“Being smart is cooler than anything in the world,” America’s first lady told a gaggle of squealing, high-fiving, weeping girls at a North London school. And Michelle Obama should know, no?
“If you want to know the reason why I am standing here, it’s because of education,” she told them.
“I never cut class. I loved getting As, I liked being smart. I liked being on time. I thought being smart is cooler [should be “was cooler”] than anything in the world. You, too, with these values, can control your own destiny. You, too, can pave the way.” She urged them to believe in their dreams.

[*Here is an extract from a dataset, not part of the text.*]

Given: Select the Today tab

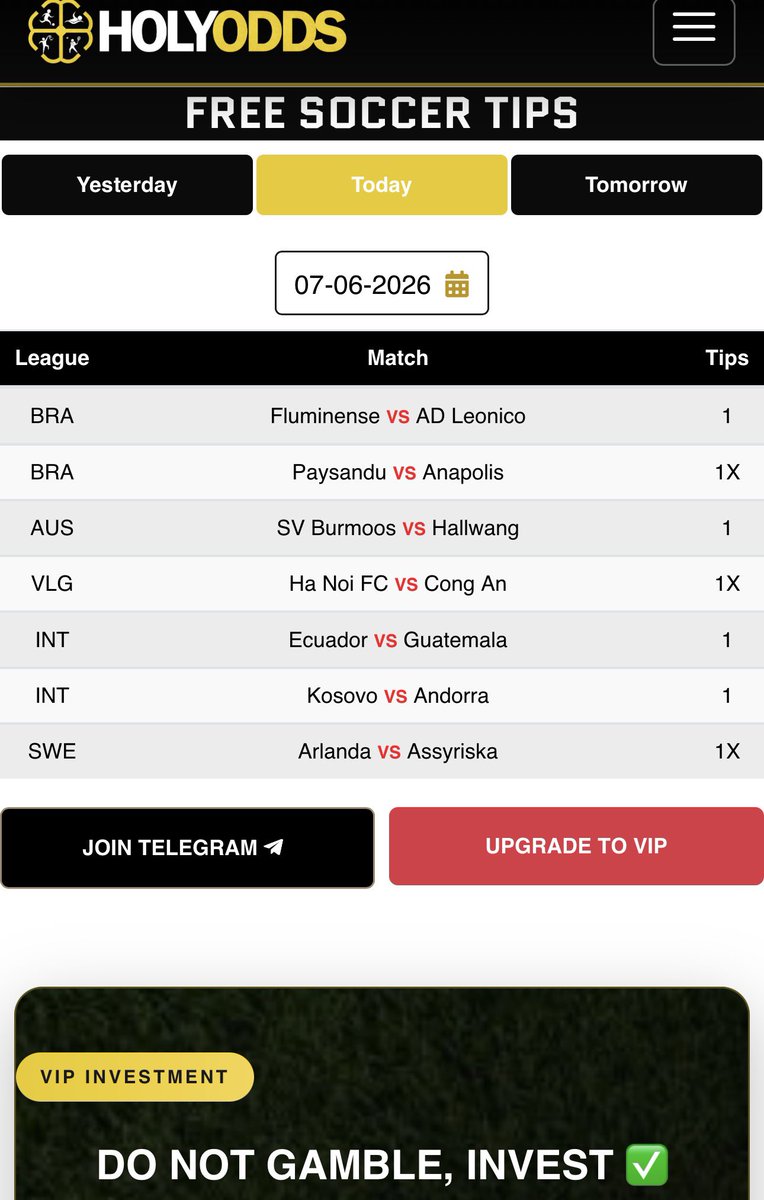Looking at the screenshot, I should pos(382,185).
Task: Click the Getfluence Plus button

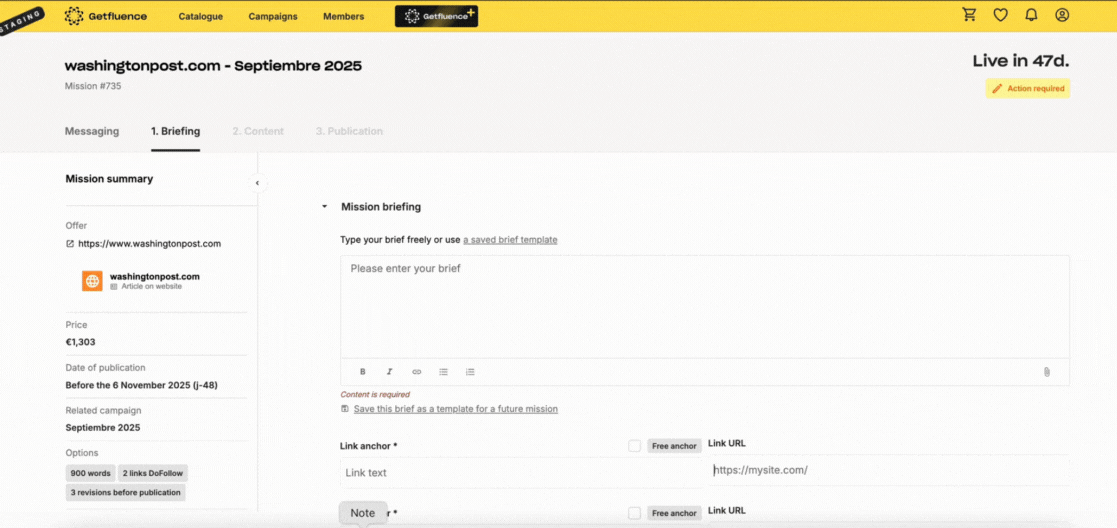Action: point(436,16)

“For nothing in my life ever would have predicted that I would be standing here as the first African-American First Lady [There she goes again]. I was not raised with wealth or resources or any social standing to speak of. I was raised on the South Side of Chicago — that’s the real part of Chicago.”
Cut the cr-p.
Michelle Obama was raised in a country where affirmative action saw to it that mediocrities like herself usurped the real meritocracy. That pesky detail the first wife forgot.
I read Michelle’s university thesis; it’s the product of a banal, third-rate mind. I grant that her meteoric rise had to do with some hard work and pushy grit, but, more than anything, Michelle is a product of affirmative action—a product of a society where, as Joseph Farah put it “black [is] the new color of privilege.”